Text

========

Creates a table. Pass a table name, and a set of column family specifications (at least one), and, optionally, table configuration. Column specification can be a simple string (name), or a dictionary (dictionaries are described below in main help output), necessarily including NAME attribute.

Examples:

Create a table with namespace=ns1 and table qualifier=t1
- hbase> create 'ns1:t1', {NAME => 'f1', VERSIONS => 5}
Create a table with namespace=default and table qualifier=t1
- hbase> create 't1', {NAME => 'f1'}, {NAME => 'f2'}, {NAME => 'f3'}
- hbase> create 't1', 'f1', 'f2', 'f3'
- hbase> create 't1', {NAME => 'f1', VERSIONS => 1, TTL => 2592000, BLOCKCACHE => true}
- hbase> create 't1', {NAME => 'f1', CONFIGURATION => {'hbase.hstore.blockingStoreFiles' => '10'}}
Table configuration options can be put at the end.

========

Exercise set
• 1. Please reproduce the HBase create help, starting at "Creates a table." and ending at "including NAME attribute.".
• 2. In the HBase create help, which attribute must a column specification given as a dictionary include?

Material
========

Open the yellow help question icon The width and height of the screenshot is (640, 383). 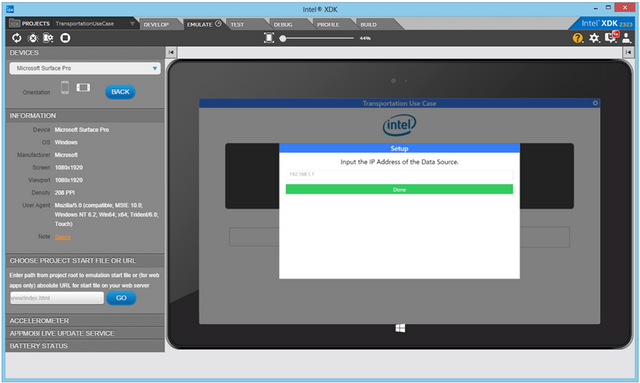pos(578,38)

========

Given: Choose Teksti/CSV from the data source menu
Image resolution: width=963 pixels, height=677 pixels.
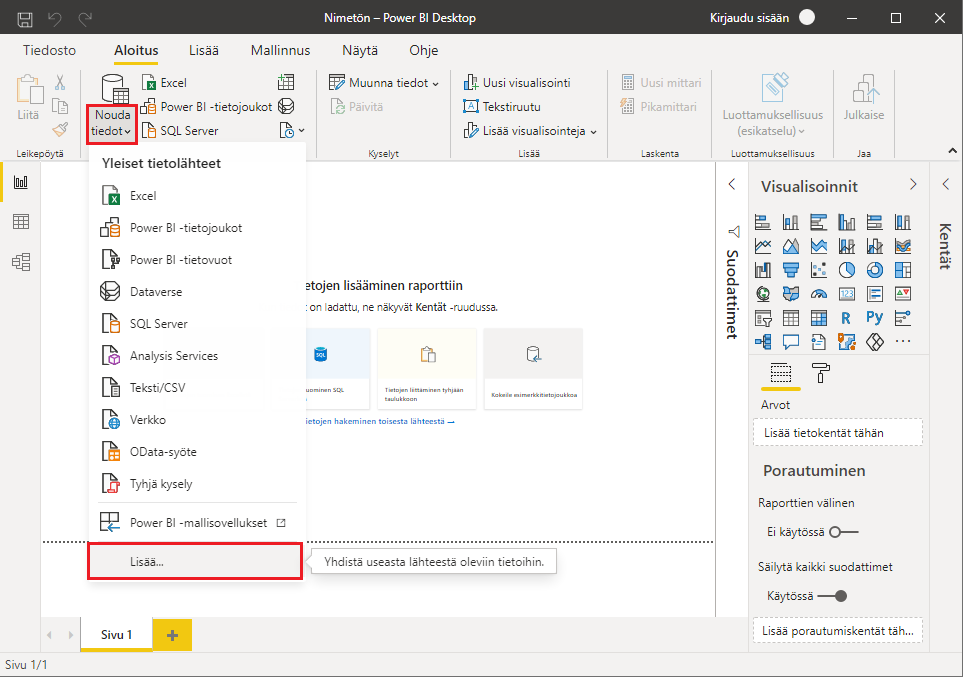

========

Results for each task
• 1.
Creates a table. Pass a table name, and a set of column family specifications (at least one), and, optionally, table configuration. Column specification can be a simple string (name), or a dictionary (dictionaries are described below in main help output), necessarily including NAME attribute.

• 2. The NAME attribute.